Because the TCE model is associated with GVHD and survival, Arrieta-Bolaños et al attempt to further refine the grouping of the TCE classification (see figure panel B). Prior to the study reported in this issue of Blood, the authors had investigated the structural hierarchies of HLA-DPB1 alleles, which were characterized using multidimensional scaling techniques based on polymorphic amino acid positions that encompass all the hypervariable regions in the HLA-DP molecules.⁹ Among the HLA-DPB1 alleles in the TCE3 group, HLA-DPB1∗02:01, 04:01, 04:02, and 23:01 (core TCE3 alleles) form a distinct cluster separate from the other alleles (noncore TCE3 alleles). Arrieta-Bolaños et al found that TCE3 core alleles elicit lower CD4⁺ T-cell alloreactive responses compared with TCE3 noncore alleles and that incompatibility between patient and donor TCE3 core alleles (core permissive mismatch) is associated with a reduced risk of acute GVHD and transplant-related mortality compared with a nonpermissive mismatch.

In the study reported in this issue of Blood, the authors incorporated directionality into the classification of HLA-DPB1 TCE mismatches. Compared with HLA-DPB1 allele-matched pairs, noncore permissive mismatch pairs showed significantly higher risk of acute GVHD and significantly reduced risk of relapse, but there were no significant differences in the risk of acute GVHD and relapse between core permissive mismatch and allele-matched pairs. When permissive and nonpermissive mismatch pairs were stratified into GVH and host-versus-graft (HVG) directions, both HVG and GVH nonpermissive mismatches were associated with an increased the risk of acute GVHD, although only nonpermissive GVH mismatches were associated with reduced relapse and increased nonrelapse mortality compared with allele-matched pairs. Among permissive mismatch pairs, noncore permissive GVH mismatches were associated with a lower risk of relapse and a higher risk of acute GVHD compared with allele-matched pairs. Meanwhile, neither core nor noncore mismatches were associated with nonrelapse mortality. The authors concluded that they have shown for the first time that directional noncore permissive GVH drives effective graft-versus-leukemia responses without a significant increase in nonrelapse mortality. This suggests that tailored unrelated donor selection should be a clinical priority for patients with hematological malignancies.

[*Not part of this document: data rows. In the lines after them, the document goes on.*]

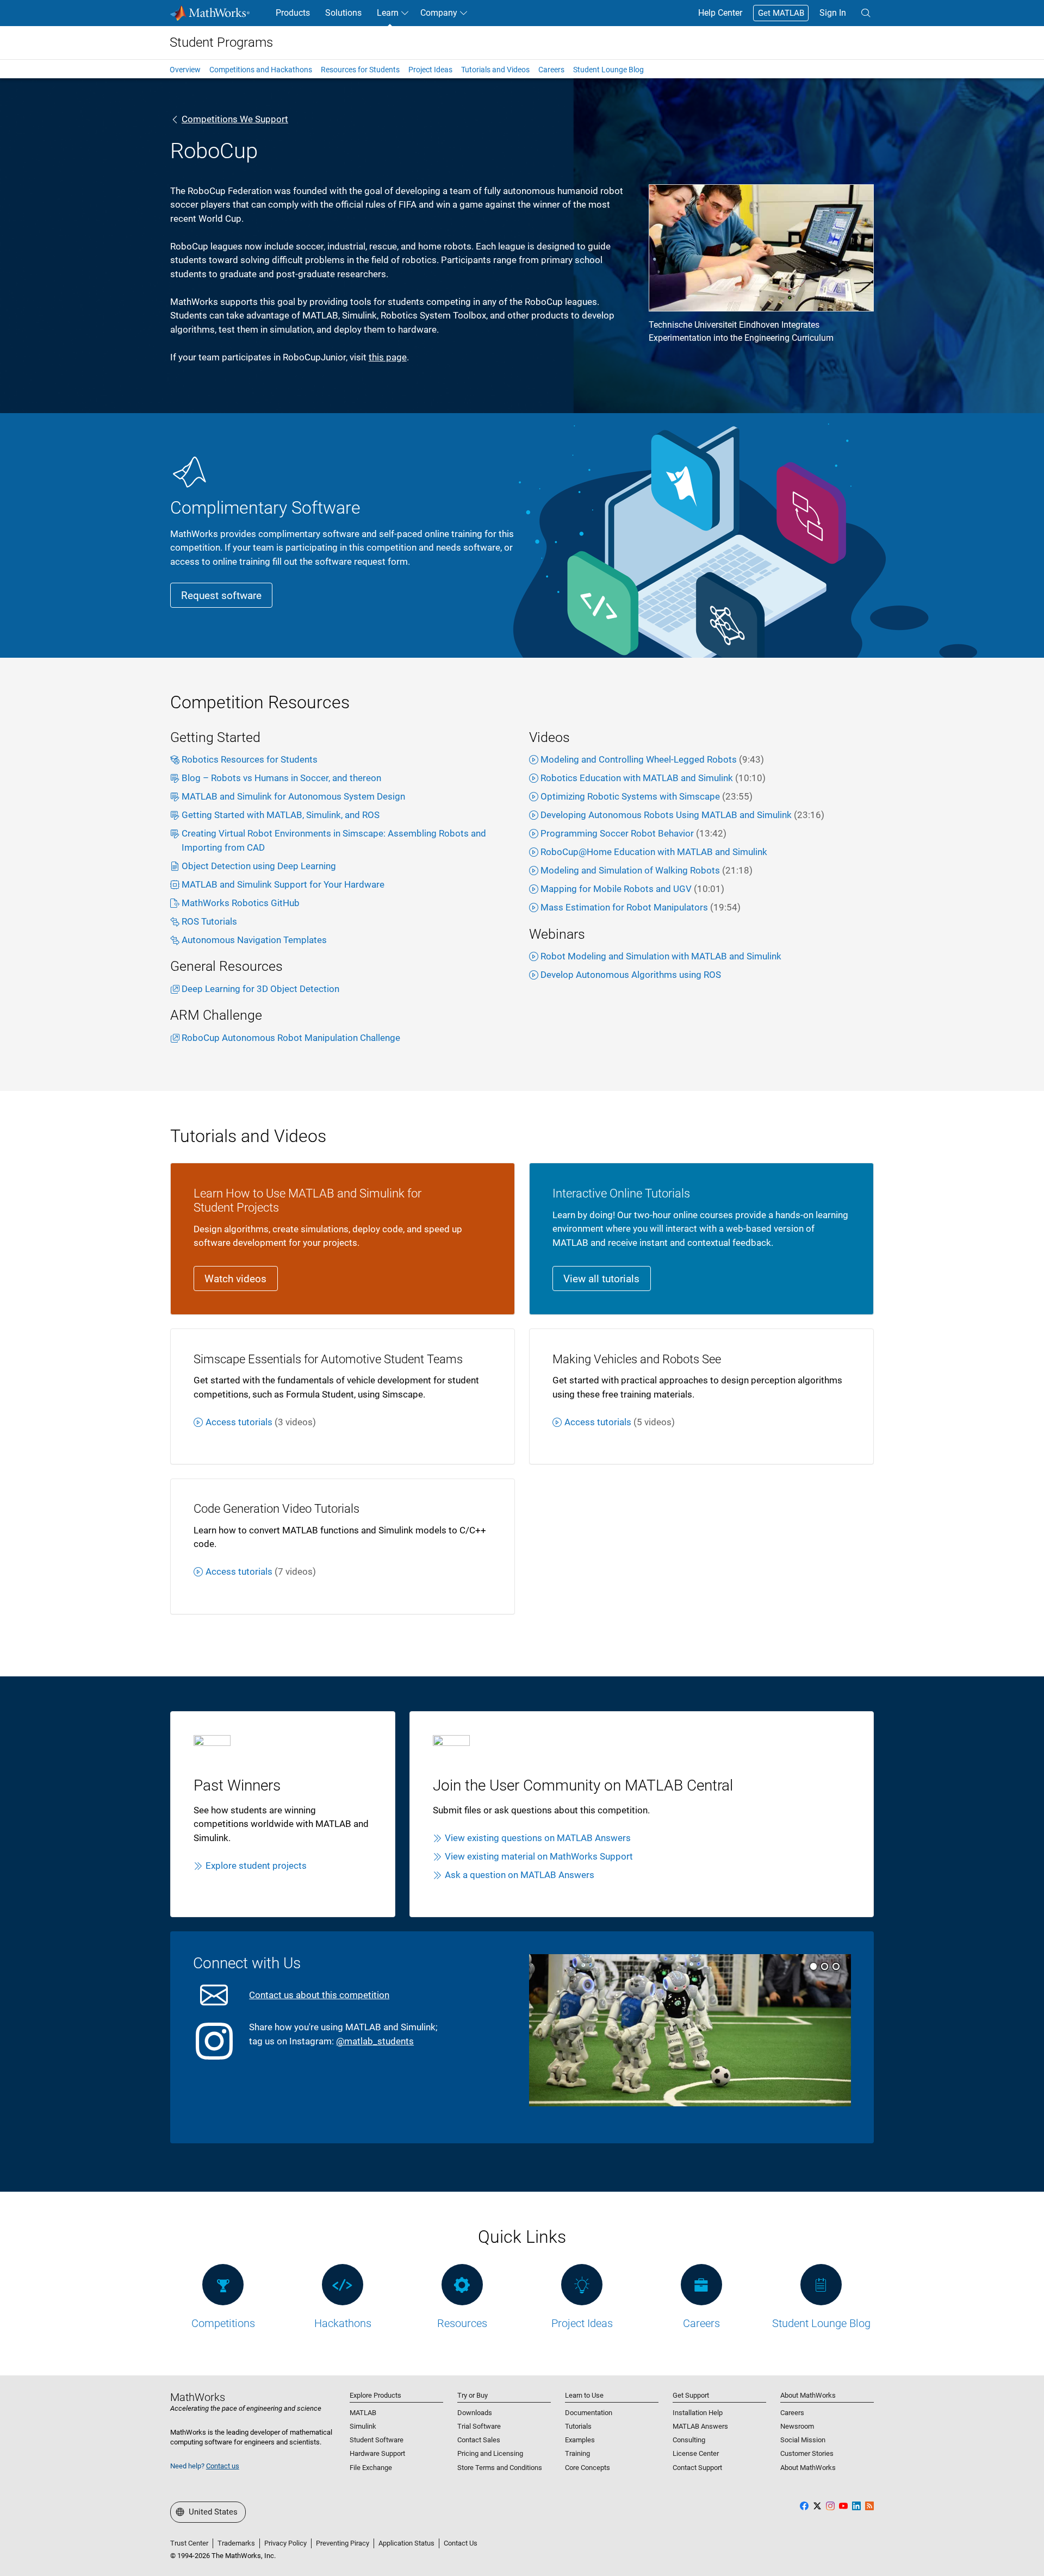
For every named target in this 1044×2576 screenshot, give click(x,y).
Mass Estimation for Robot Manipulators (640, 907)
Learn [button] (388, 13)
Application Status (406, 2543)
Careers (551, 69)
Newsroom (797, 2426)
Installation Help (698, 2413)
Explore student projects (256, 1865)
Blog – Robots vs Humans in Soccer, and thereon (281, 777)
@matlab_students (375, 2041)
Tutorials (578, 2426)
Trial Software (479, 2426)
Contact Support (697, 2467)
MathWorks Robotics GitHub (241, 902)
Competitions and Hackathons (260, 69)
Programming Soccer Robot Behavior (633, 833)
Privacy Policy (285, 2543)
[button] (865, 13)
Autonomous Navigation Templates (254, 939)
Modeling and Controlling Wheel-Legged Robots (652, 759)
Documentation (588, 2413)
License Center (696, 2453)
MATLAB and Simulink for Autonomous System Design (293, 796)
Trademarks (236, 2543)
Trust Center (189, 2543)
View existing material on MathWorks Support (539, 1856)
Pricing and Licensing (490, 2453)
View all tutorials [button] (601, 1279)
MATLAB (363, 2413)
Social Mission (802, 2440)
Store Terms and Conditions (499, 2467)
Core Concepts (587, 2467)
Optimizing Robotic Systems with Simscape (646, 796)
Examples (580, 2440)
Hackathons (342, 2323)
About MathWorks (808, 2467)
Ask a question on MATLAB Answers (519, 1874)
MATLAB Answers (700, 2426)
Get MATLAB (781, 13)
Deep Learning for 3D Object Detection (260, 988)
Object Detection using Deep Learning (259, 865)
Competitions (223, 2323)
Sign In (832, 13)
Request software (221, 595)
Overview (185, 69)
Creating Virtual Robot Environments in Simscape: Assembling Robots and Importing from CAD (334, 840)
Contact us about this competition (319, 1994)
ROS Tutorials (209, 921)
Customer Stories (807, 2453)
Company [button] (438, 13)
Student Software (376, 2440)
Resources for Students (360, 69)
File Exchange (371, 2467)
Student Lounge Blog (608, 69)
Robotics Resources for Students (250, 759)
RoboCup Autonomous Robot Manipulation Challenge (291, 1037)
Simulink (363, 2426)
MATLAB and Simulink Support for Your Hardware (283, 884)
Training (577, 2453)
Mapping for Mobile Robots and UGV (632, 888)
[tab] (813, 1966)
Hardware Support (377, 2453)
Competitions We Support (235, 119)
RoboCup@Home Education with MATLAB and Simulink (653, 851)
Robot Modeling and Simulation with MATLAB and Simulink (660, 956)
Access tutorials (261, 1422)
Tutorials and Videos (495, 69)
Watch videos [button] (235, 1279)
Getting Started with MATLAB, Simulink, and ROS (281, 814)
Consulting (689, 2440)
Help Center (720, 13)
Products (293, 13)
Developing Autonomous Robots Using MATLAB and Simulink (682, 814)
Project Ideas (430, 69)
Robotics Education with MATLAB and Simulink (653, 777)
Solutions (343, 13)
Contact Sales (478, 2440)
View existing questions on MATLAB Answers (538, 1837)
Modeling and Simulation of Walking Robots (646, 870)
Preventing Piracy (342, 2543)
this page (388, 357)
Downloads (474, 2413)
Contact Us (460, 2543)
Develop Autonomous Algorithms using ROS (630, 974)
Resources (462, 2323)
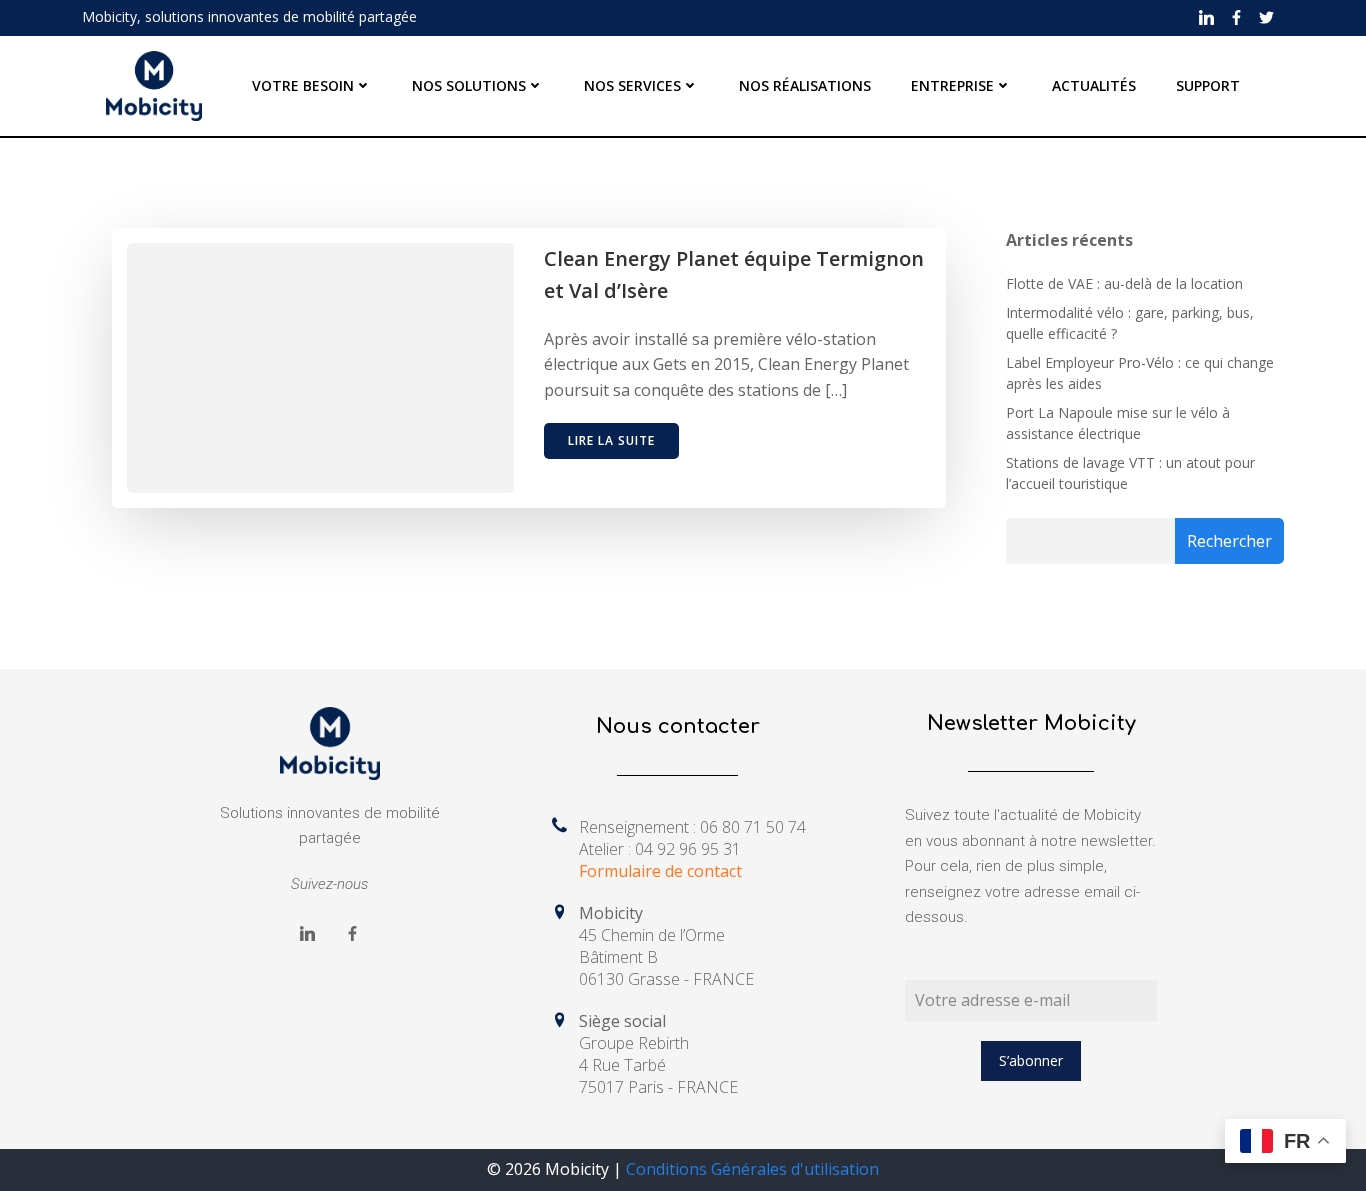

The novelty of this study lies in its incorporation of directionality into the classification of the HLA-DPB1 TCE model. Although further validation of this new model is needed, it may be applicable to unrelated donor selection according to patient risk, including patients with hematologic malignancies in terms of GVL efficacy and those with nonhematologic malignancies in terms of reduced risk of GVHD.

Because it is insufficient to predict the transplant outcomes associated with HLA-DPB1 mismatch using a single mismatch model, a new donor-selection tool that integrates the TCE model with the expression model has recently been reported.¹⁰ In the future, it will be necessary to integrate the updated TCE model into all relevant analyses.

Conflict-of-interest disclosure: S.M. declares no competing financial interests.